Bulletin: Will HBO Be Capitalism’s Next Victim?

HBO’s new owner sees tremendous profit opportunities in the network. That’s bad news for anyone who likes good TV.

AT&T Celebrates the Launch of DIRECTV NOW

CEO of AT&T Entertainment Group John Stankey speaks in New York City, November 28, 2016. Dave Kotinsky / Getty Images


Bulletin is a chronicle of socialist comment and analysis from Jacobin’s Seth Ackerman.

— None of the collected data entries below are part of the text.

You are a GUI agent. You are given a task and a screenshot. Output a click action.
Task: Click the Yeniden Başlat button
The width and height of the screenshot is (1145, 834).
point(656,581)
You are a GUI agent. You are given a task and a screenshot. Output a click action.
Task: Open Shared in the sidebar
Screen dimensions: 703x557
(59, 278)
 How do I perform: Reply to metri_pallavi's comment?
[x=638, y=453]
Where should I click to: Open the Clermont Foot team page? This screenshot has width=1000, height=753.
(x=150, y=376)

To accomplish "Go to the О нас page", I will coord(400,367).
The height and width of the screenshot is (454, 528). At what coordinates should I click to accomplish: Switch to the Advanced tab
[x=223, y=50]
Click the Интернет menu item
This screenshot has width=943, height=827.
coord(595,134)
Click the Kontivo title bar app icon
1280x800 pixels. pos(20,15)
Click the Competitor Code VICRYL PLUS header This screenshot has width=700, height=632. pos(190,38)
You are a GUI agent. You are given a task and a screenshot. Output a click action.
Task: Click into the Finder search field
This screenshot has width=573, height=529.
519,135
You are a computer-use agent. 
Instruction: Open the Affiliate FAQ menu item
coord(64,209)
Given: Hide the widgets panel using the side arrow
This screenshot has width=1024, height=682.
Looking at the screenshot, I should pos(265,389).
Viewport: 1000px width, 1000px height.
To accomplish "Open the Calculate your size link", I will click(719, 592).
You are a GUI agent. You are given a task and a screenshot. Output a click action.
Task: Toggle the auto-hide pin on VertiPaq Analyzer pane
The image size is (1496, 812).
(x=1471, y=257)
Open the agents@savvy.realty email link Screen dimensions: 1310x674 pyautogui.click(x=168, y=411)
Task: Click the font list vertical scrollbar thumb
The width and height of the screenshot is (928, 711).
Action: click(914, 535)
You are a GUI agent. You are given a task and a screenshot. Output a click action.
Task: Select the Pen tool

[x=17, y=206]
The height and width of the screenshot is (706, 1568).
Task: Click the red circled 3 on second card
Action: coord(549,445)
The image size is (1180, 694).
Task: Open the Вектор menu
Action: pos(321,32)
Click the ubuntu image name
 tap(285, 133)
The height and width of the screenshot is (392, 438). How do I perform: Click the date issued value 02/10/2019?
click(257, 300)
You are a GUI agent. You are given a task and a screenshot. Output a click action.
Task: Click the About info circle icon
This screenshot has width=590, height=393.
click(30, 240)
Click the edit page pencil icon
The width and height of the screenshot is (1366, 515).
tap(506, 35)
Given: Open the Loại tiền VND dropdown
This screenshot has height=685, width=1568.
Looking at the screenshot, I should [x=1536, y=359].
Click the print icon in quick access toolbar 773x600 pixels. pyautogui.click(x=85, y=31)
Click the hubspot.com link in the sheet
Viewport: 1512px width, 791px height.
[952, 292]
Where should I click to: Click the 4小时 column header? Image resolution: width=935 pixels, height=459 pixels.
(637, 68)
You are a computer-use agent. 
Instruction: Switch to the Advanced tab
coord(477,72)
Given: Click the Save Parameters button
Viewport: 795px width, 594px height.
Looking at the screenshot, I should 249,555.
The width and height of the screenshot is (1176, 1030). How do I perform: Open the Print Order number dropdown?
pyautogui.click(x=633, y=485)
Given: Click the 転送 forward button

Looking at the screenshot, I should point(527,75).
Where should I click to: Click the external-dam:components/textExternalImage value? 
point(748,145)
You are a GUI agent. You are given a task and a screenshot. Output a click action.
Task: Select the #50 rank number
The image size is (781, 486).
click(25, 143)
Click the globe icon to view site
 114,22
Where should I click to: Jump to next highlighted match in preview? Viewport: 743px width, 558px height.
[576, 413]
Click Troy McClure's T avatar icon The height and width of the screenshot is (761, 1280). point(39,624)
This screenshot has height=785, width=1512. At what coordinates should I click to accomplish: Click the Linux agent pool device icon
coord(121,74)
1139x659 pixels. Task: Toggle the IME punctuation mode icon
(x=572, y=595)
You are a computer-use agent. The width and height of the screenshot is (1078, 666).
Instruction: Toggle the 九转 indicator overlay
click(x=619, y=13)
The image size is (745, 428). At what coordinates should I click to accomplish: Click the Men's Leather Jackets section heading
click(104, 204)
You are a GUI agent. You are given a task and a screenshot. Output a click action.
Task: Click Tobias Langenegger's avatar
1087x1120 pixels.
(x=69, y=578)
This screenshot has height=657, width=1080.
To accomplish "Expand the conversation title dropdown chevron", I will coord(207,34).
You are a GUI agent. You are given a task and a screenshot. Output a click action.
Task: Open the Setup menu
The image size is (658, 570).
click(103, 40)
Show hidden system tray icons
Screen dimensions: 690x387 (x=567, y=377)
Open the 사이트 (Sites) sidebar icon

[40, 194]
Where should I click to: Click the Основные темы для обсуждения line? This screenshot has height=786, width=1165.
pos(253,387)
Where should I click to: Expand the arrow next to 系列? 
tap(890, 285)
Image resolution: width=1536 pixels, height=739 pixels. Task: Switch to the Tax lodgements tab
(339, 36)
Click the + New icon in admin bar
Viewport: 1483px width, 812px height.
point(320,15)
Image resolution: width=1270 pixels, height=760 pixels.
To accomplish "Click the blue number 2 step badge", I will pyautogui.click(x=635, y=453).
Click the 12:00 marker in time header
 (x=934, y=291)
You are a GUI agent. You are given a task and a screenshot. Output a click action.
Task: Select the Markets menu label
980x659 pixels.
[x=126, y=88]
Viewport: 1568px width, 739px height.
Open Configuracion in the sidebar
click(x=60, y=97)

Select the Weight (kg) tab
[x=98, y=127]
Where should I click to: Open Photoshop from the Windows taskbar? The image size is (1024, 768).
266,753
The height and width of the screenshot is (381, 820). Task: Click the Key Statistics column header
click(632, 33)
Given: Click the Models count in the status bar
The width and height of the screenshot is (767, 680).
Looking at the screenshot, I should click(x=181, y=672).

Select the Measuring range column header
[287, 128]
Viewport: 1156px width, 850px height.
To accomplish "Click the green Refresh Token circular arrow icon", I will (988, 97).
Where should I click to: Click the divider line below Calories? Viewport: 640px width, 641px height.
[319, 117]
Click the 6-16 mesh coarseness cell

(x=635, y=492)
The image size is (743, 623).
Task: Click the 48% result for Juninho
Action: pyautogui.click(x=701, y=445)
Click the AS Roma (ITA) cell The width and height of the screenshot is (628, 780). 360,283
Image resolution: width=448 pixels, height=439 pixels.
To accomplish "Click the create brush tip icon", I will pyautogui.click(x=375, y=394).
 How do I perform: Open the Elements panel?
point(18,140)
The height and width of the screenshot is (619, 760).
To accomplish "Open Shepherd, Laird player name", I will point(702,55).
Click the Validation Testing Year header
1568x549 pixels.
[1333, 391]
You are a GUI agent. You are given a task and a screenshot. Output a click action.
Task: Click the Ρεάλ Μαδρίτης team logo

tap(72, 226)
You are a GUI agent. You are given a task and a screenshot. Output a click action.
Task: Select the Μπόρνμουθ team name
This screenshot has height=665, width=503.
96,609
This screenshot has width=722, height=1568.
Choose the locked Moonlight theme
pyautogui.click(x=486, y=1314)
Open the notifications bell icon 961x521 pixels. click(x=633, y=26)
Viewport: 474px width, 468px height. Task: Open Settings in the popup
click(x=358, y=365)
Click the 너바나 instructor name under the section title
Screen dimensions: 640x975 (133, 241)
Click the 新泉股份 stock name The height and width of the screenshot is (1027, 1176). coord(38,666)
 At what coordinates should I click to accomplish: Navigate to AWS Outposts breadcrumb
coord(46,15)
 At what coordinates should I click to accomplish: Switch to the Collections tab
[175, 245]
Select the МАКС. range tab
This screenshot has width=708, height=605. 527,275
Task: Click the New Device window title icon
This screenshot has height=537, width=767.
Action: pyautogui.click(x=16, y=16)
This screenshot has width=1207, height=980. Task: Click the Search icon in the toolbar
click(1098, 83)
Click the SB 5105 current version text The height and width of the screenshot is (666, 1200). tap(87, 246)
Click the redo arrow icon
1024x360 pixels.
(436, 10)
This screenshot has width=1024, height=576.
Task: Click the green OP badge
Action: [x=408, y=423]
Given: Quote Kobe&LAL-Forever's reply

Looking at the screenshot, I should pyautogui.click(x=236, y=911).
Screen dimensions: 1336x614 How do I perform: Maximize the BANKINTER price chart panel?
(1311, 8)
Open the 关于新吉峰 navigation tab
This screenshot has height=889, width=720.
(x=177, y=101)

Things Capitalism Fucks up — Today’s Installment: TV

This week, the New York Times had a juicy media story about HBO, which, thanks to a recent merger, is now a division of the faceless corporate borg known as AT&T. Times media reporters Edmund Lee and John Koblin got their hands on a leaked recording of a company “town hall meeting,” which featured a clenched, faux-friendly chat between longtime HBO chief Richard Plepler and AT&T executive John Stankey, Plepler’s new boss and frenemy.

The Times played the story as a personality conflict: Plepler, tan and dapper, is a doyen of Manhattan’s cultural elite. Stankey is a pasty Republican telecom exec who lives in Dallas. It’s basically Kabletown vs. 30 Rock, only nastier.